© SolStock/Getty
Crisis? What crisis?
Research findings often crumble under the microscope. Rows over the best way to fix this must end so we can stop trust in science crumbling too

In these times of fake news, it's good to know that there's still one source we can rely on: the scientific community. Wielding rigorous standards of evidence, researchers can be counted on to give us trustworthy insights amid a sea of nonsense.

Yet this, too, is fake news. For decades, scientists have been using flawed methods for turning raw data into insight about, say, the effectiveness of a new medical therapy or method of teaching. As a result, the research literature is awash with findings that are nothing more than meaningless flukes. No less shocking is the fact that researchers have been repeatedly warned about the problem, to no effect.

This week, the American Statistical Association (ASA) hopes to change that. It is hosting a conference intended to get the scientific community to mend its ways. But what has this scientific crisis got to do with statistics?

Last year, the ASA stated its concern about the misuse of the standard data analysis methods that researchers use to tell if they've found something worth reporting. Known as significance testing, these are suspected of playing a key role in the replication crisis in science, in which startling claims collapse when other researchers try to confirm them.

Taking the p

The focus of the ASA's concern lies in the calculated probability, or p-value, of experimental results. After crunching data on, say, the fitness of people before and after some new form of exercise, researchers calculate the p-value of the difference in performance.

If the outcome leads to a p-value below 5 per cent, the findings are conventionally said to be "statistically significant" and worth taking seriously. That's because the p-value is widely thought to be the chances of the findings being a fluke. As such, those with a p-value of 5 per cent seem 95 per cent likely to be the result of a genuine effect.

But that's not what a p-value means. It's actually the chances of getting at least as impressive a finding as that seen, assuming fluke was the real cause. Which might sound the same, but is subtly - and dangerously - different.

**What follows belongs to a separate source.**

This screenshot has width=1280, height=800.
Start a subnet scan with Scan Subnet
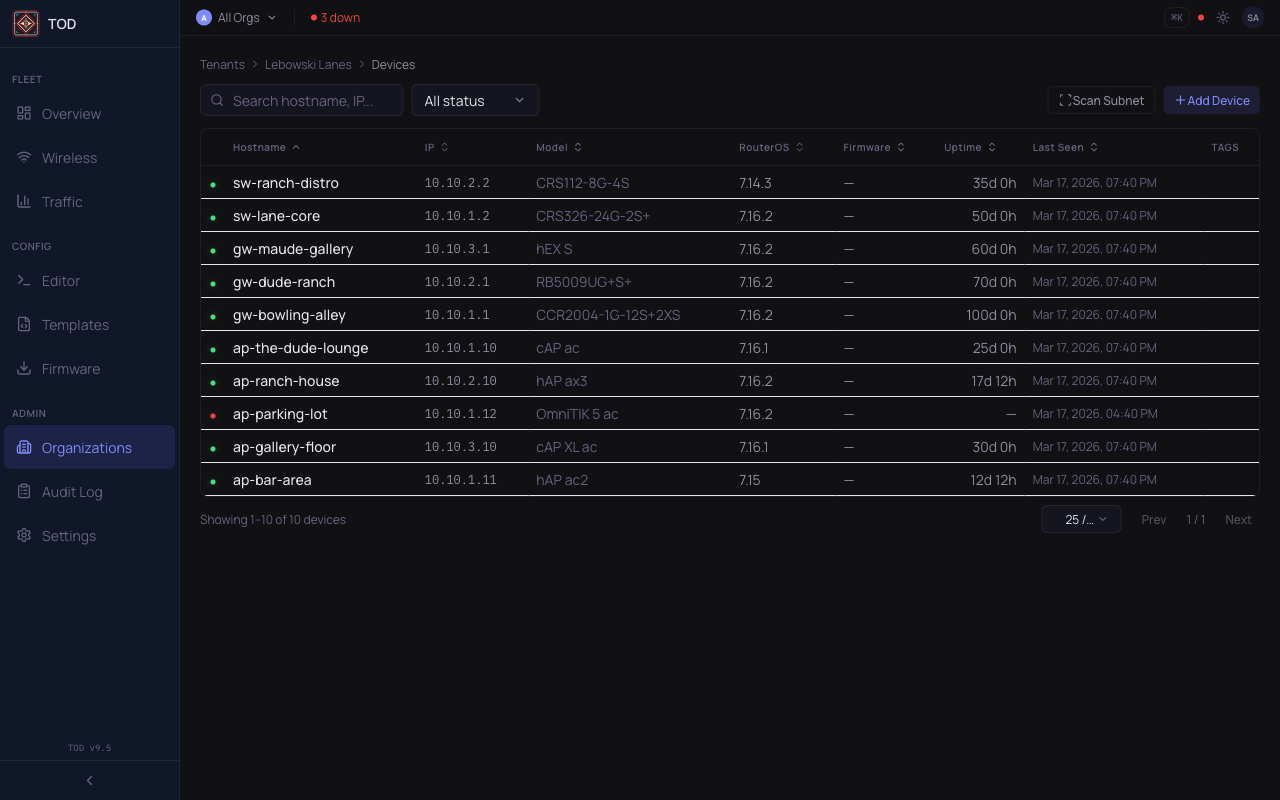pyautogui.click(x=1101, y=100)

Because it is based on the assumption that fluke is the real cause of the effect, a p-value can't just be flipped around to give the chances of that assumption being true.

Statistical headache

Confused? Then try this medical analogy. You're a doctor with a patient complaining of recurrent headaches. You know there's a 60 per cent chance of getting these headaches - if there is a brain tumor.

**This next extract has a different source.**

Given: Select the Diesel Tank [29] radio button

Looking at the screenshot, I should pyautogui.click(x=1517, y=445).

So does that mean the chances your patient has a tumor are also 60 per cent? Hardly: it's clearly a mistake to simply flip the problem around and assume the chances of having headaches if you have a tumour are the same as those of having a tumour if you're having headaches.

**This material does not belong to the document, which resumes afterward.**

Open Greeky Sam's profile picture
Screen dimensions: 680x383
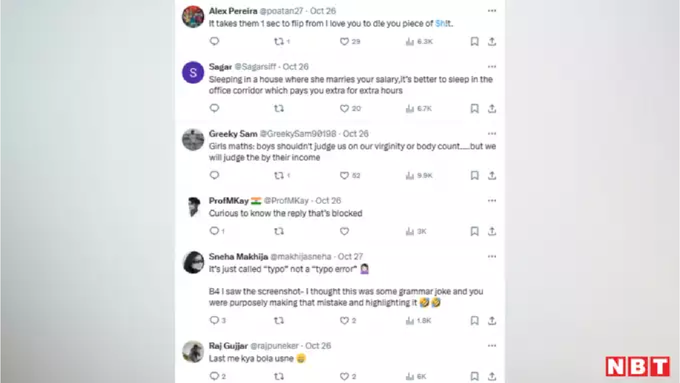[193, 140]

Yet that's exactly the kind of blunder researchers make with p-values, leading them to see "significance" in meaningless flukes, like careless doctors confusing symptoms with causes.

The ASA was right to go public with its concerns last year, and to call on researchers to adopt more reliable techniques for extracting insights from data. Now it is asking statisticians to come up with alternatives.

Civil war

But there's a problem. There's no consensus on what these alternatives should be. For decades there has been internecine civil war between statisticians who think the p-value approach just needs tweaking, and those seeking radical reform.

In the run-up to this week's meeting, one group of leading statisticians called for a simple tightening of the p-value threshold to 0.5 per cent. It's already been attacked as simplistic and beset with unintended consequences - such as discouraging follow-up studies, which will need to be much larger and more expensive if they're to meet the tougher standard.

A host of alternatives, including outright bans on p-values and claims of "significance", will be discussed at the conference, but if history is any guide, they too will be torn apart by one faction or another.

It is time for statisticians to bury their hatchets and reach a pragmatic consensus. Unless they do, researchers will simply stick with the flawed methods they've always used - and leave the rest of us struggling to tell the fake breakthroughs from the real ones.